Daily Dish of Dominey Design
{  May 23, 2007  }

How to install IE 7 and keep IE 6

As every web developer knows (or should know), testing your work across all major web browsers is part of doing business. My own setup is primarily on OS X using Safari and Firefox, but I also keep Parallels open running Windows XP and IE 6 to quickly catch problems.

But there's one browser missing -- IE 7. Yeah, it's supposed to be much more in-tune with the rest of the browser world when it comes to supporting web standards, but it's still lagging behind and buggy. Up until Vista was released I could pretty well ignore IE 7, but those days are gone.

So...just install IE 7 in XP and everything will be fine, right? Wrong. Installing IE 7 deletes IE 6, which is still the dominant Windows browser to test against. I could install a second build of XP as a separate virtual machine in Parallels, but thanks to Microsoft's draconian activation scheme, that won't work. Buy Vista? I could, but come on. Plunk down nearly two hundred bucks just to use IE 7? There has to be a better way.

Thankfully, there is. Like the old days of evolt.org's browser archive, enterprising developers have built a standalone installer for old versions of IE. Here's how it works -- you install IE 7 through Windows Update, which will remove IE 6 from XP. You then download and run the aforementioned installer, and choose what version of IE you want to bring back to life -- IE 6, IE 5.5, IE 5 and/or IE 4. I went ahead and installed them all.

The result? Five flavors of IE in XP, each running side by side without any code overlap or problems so far as I can see.

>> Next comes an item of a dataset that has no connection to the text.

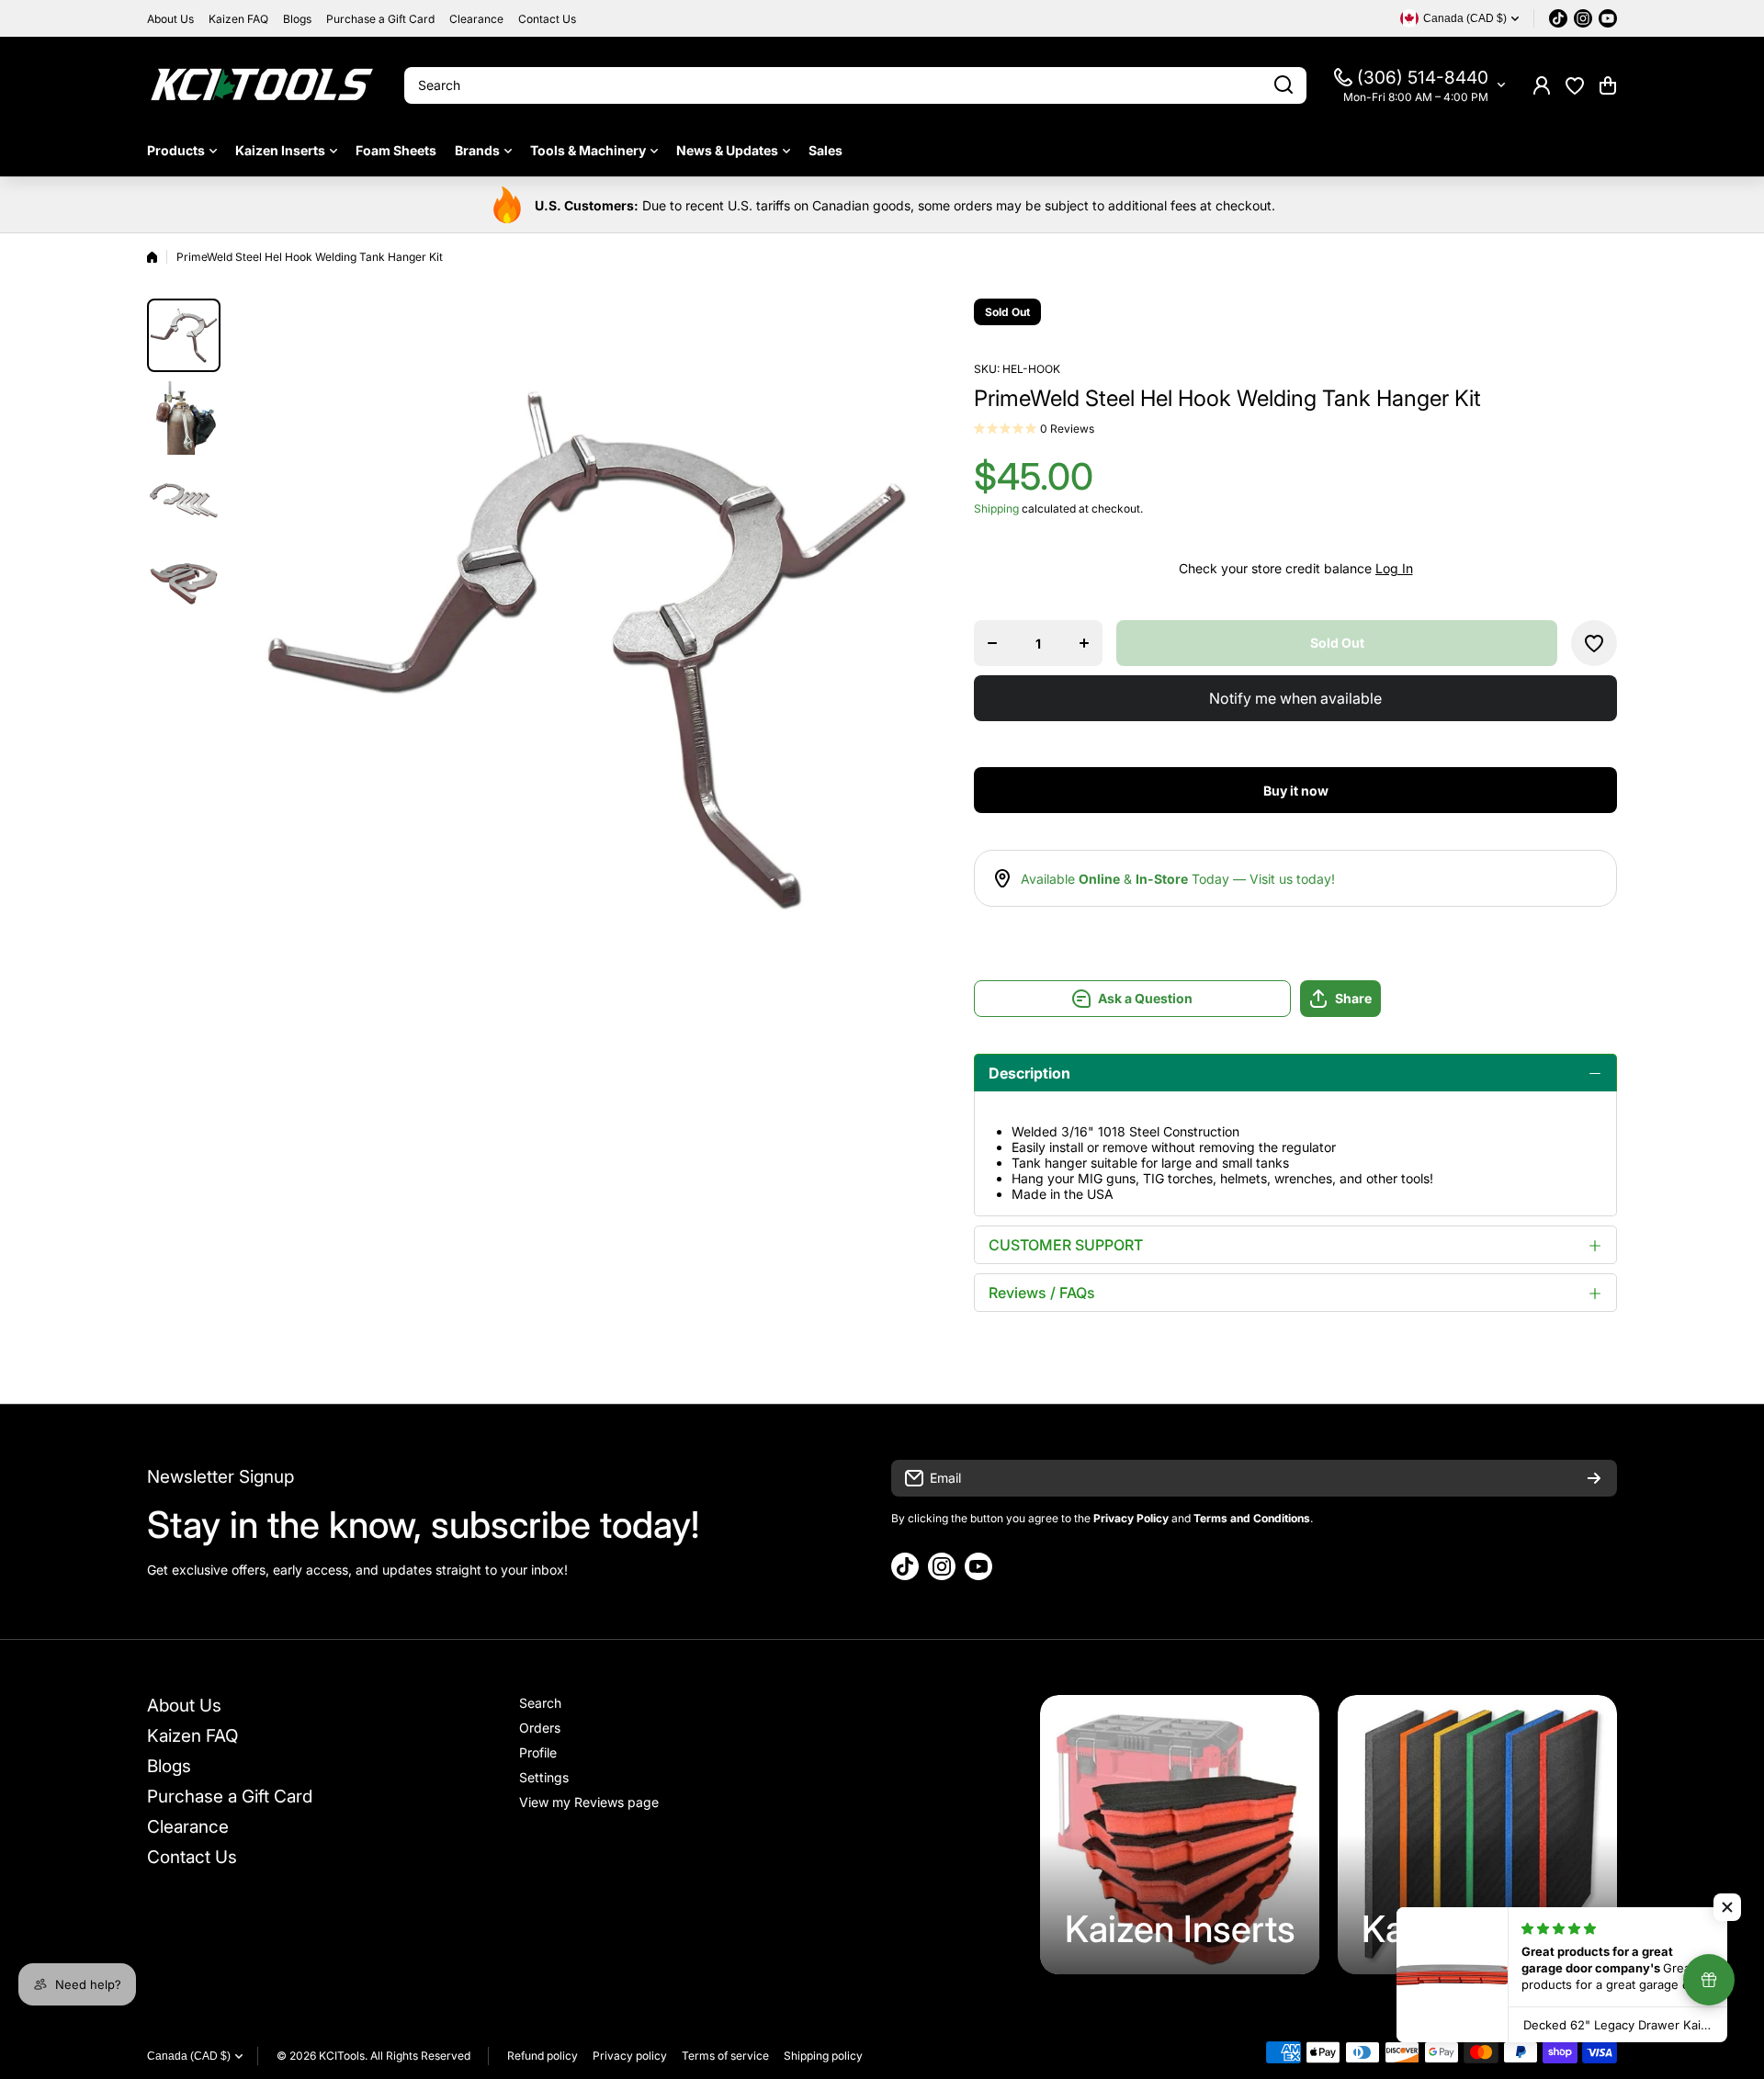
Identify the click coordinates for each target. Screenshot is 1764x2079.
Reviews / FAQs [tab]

Update: Looks like you can use the same XP license with more than one virtual machine in Parallels, though you may be breaking the license agreement (of XP) in doing so. Anyway, all you need to do is clone your existing XP virtual machine, startup the duplicate, and update it with IE 7. Personally, I'd rather keep just one virtual machine running, and not risk the chance of Microsoft crippling / de-authenticating XP, but the clone option seems to work well for some.